With a run on all the possibilities for pushing your family history research into the next frontier, how could I not spend some time discussing Google™?!
Actually, make that not one day, but two.
Google is too monstrous to address with one mere blog post. It is like the air researchers breathe—so ubiquitous we take it for granted. Until it gets taken away.
Today, let’s focus on a mini-smorgasbord of how Google™ helps bring our research forward. Tomorrow, we’ll get into the meat of the matter: Google Plus.
Of course, the first thing that comes to mind for most people when they hear the term “Google” is the search capability. Anyone with a handheld device with Internet connectivity has learned to transform problem solving scenarios with one additional step: take the question to Google™.
You can do exactly that with your genealogical research. Simple steps like putting quote marks around specific terms you wish to isolate (like “John Fitzgerald Kennedy” and “Dallas, Texas”) will help eliminate false leads. But that is only a start. You can add more details through the advanced search page.
In addition, you can hone your search even further by utilizing additional Google™ tools such as Google™ Books, Google™ Images, Google™ News or Google™ Scholar. You can even search through blogs on Google™!
And don’t forget that Google™ is actually the proud owner of YouTube—another resource for searching out those genealogy materials.
For those of you who are visually oriented, try using Google™ Maps to scope out distances your ancestors traveled from one census location to another. For the more recent census records which include site addresses for your relatives’ residences, Google™ Maps “Street View” can assist you in determining whether the house they lived in might still be standing.
Before I realized I could get that assistance from Google™ Maps, my husband and I had actually mapped a route through Fort Wayne to determine the proximity of his ancestors’ homes to each other—and discovered some addresses were merely empty lots full of weeds and others now sported recently rebuilt residences. (Worse, in another trip to research Chicago ancestors, we had ended up in neighborhoods which vanished and were replaced by endless warehouses).

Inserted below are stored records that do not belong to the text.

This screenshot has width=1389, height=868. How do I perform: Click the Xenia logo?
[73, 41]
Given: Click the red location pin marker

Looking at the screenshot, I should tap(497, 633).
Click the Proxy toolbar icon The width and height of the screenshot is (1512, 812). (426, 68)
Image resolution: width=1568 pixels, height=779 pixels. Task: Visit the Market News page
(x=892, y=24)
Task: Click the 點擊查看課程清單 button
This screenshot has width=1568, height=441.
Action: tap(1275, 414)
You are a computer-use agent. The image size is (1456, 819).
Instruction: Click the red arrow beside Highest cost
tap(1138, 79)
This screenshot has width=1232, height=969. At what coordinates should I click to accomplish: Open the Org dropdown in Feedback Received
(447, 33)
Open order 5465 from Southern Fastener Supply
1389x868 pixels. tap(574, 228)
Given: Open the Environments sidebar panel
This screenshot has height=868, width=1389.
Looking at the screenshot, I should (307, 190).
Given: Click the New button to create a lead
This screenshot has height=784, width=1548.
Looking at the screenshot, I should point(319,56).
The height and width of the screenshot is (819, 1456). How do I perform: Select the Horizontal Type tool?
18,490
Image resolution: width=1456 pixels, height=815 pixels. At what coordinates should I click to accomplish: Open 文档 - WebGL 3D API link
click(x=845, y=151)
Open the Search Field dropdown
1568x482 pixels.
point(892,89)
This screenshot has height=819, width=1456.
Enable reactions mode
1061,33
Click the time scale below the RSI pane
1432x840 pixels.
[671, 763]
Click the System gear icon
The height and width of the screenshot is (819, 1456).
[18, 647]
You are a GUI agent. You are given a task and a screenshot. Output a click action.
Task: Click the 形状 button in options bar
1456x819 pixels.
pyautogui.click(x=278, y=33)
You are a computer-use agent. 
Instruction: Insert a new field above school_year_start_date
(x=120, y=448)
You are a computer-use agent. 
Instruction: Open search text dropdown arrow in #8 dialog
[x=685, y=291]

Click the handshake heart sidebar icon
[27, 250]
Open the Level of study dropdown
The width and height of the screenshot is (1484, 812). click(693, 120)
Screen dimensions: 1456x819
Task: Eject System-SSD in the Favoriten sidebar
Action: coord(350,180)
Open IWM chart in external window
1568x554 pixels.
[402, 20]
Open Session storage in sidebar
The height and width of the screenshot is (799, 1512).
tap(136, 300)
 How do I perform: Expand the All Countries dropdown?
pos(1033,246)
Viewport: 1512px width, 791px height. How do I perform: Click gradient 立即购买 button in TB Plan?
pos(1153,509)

Street View allows you to get a glimpse of what the area now looks like. From that, you can determine the possibility of whether your family’s former home is still standing—and if it is, what it might look like.
Just as Google™ Maps allows you the visual experience of locating ancestors’ former homes and properties, Google™ Alerts can lead you to the words others may have written about a particular person or subject. By entering the terms you wish to receive “alerts” for, you will be notified within a short time after the Google™ trawler stumbles upon the search term for which you have indicated interest.
When some of you shared with me the story of those World War Two letters found stashed in an old hat box, I was just as delighted to read about it as you were. And keenly disappointed to not be able to discover the rest of the story.
It bugged me so much that I went to Google™ Alerts and entered the search parameters I wished to receive notifications on.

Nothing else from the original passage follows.